# [TEXTE SOURCE]
"""

En effet, très peu de pays africains ont des lois qui les protègent : C’est dans ce cadre qu’une plateforme des lanceurs d’alerte d’Afrique a été dernièrement mise en place afin d’inciter les gouvernements africains à se doter de lois fortes qui protègent cette catégorie spéciale d’informateurs. Il est donc particulièrement urgent de mettre en place une culture du travail qui respecte et protège les lanceurs d’alerte, avec l’appui de politiques et d’une réglementation adéquates.

Aucune loi ni politique ivoirienne ne contient de dispositions protégeant directement les lanceurs d’alerte. Une nouvelle Constitution a été approuvée par référendum en octobre 2016 et adoptée en novembre 2016. Elle prévoit la liberté d’exprimer et de diffuser ses idées. Cependant, ces libertés «s’exercent sous la réserve du respect de la loi, des droits d’autrui, de la sécurité nationale et de l’ordre public». Aucune disposition spécifiquement liée au lancement d’alerte ne figure dans la nouvelle Constitution ni dans les précédentes versions.

"""

# [SECTION DES DONNÉES]
"""

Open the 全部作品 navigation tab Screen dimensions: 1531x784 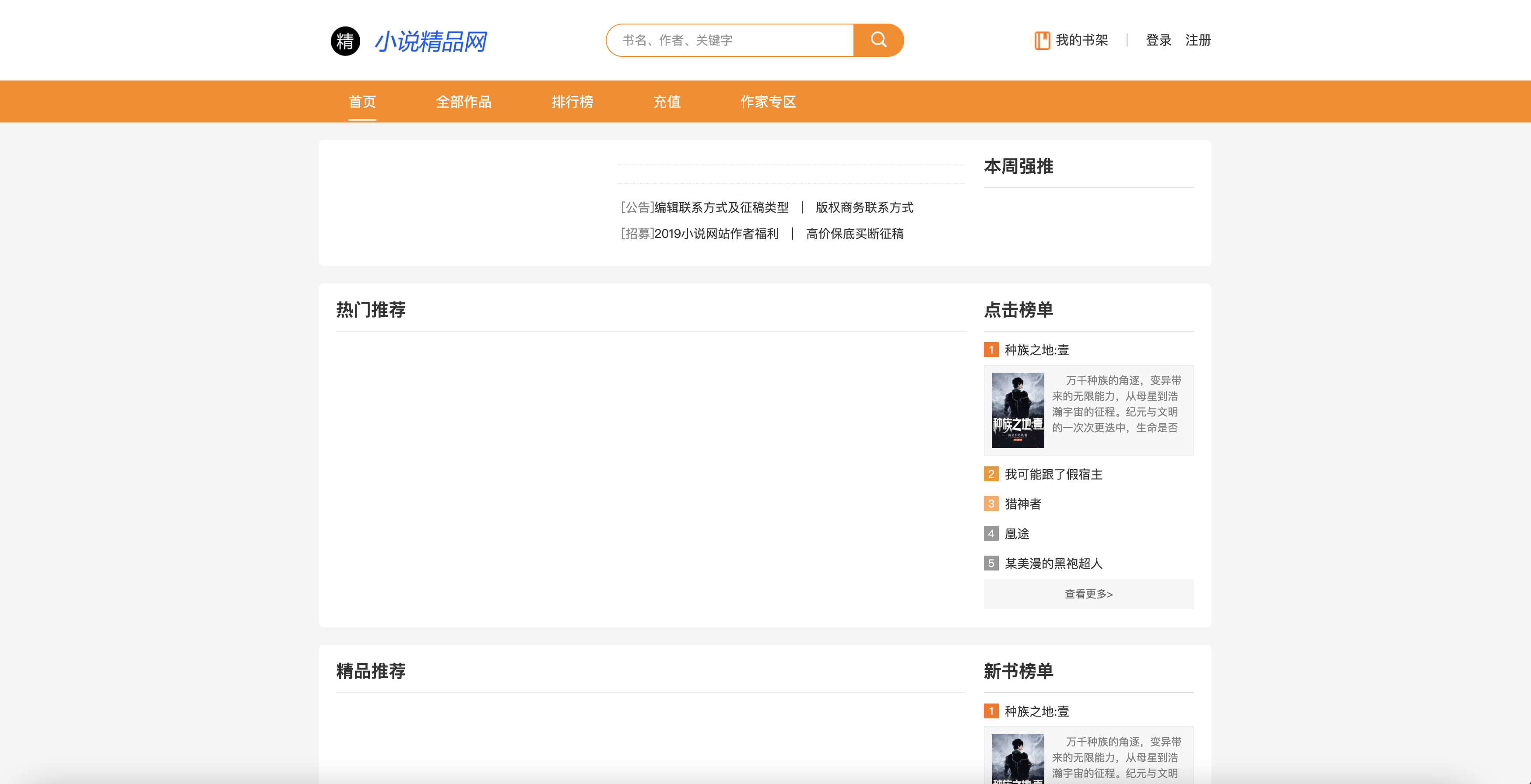coord(464,102)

"""

# [ÉNONCÉ DE L'EXERCICE]
Reproduisez intégralement le texte source sur la protection des lanceurs d'alerte, sans en modifier un seul caractère.

# [RÉPONSE ATTENDUE]
En effet, très peu de pays africains ont des lois qui les protègent : C’est dans ce cadre qu’une plateforme des lanceurs d’alerte d’Afrique a été dernièrement mise en place afin d’inciter les gouvernements africains à se doter de lois fortes qui protègent cette catégorie spéciale d’informateurs. Il est donc particulièrement urgent de mettre en place une culture du travail qui respecte et protège les lanceurs d’alerte, avec l’appui de politiques et d’une réglementation adéquates.

Aucune loi ni politique ivoirienne ne contient de dispositions protégeant directement les lanceurs d’alerte. Une nouvelle Constitution a été approuvée par référendum en octobre 2016 et adoptée en novembre 2016. Elle prévoit la liberté d’exprimer et de diffuser ses idées. Cependant, ces libertés «s’exercent sous la réserve du respect de la loi, des droits d’autrui, de la sécurité nationale et de l’ordre public». Aucune disposition spécifiquement liée au lancement d’alerte ne figure dans la nouvelle Constitution ni dans les précédentes versions.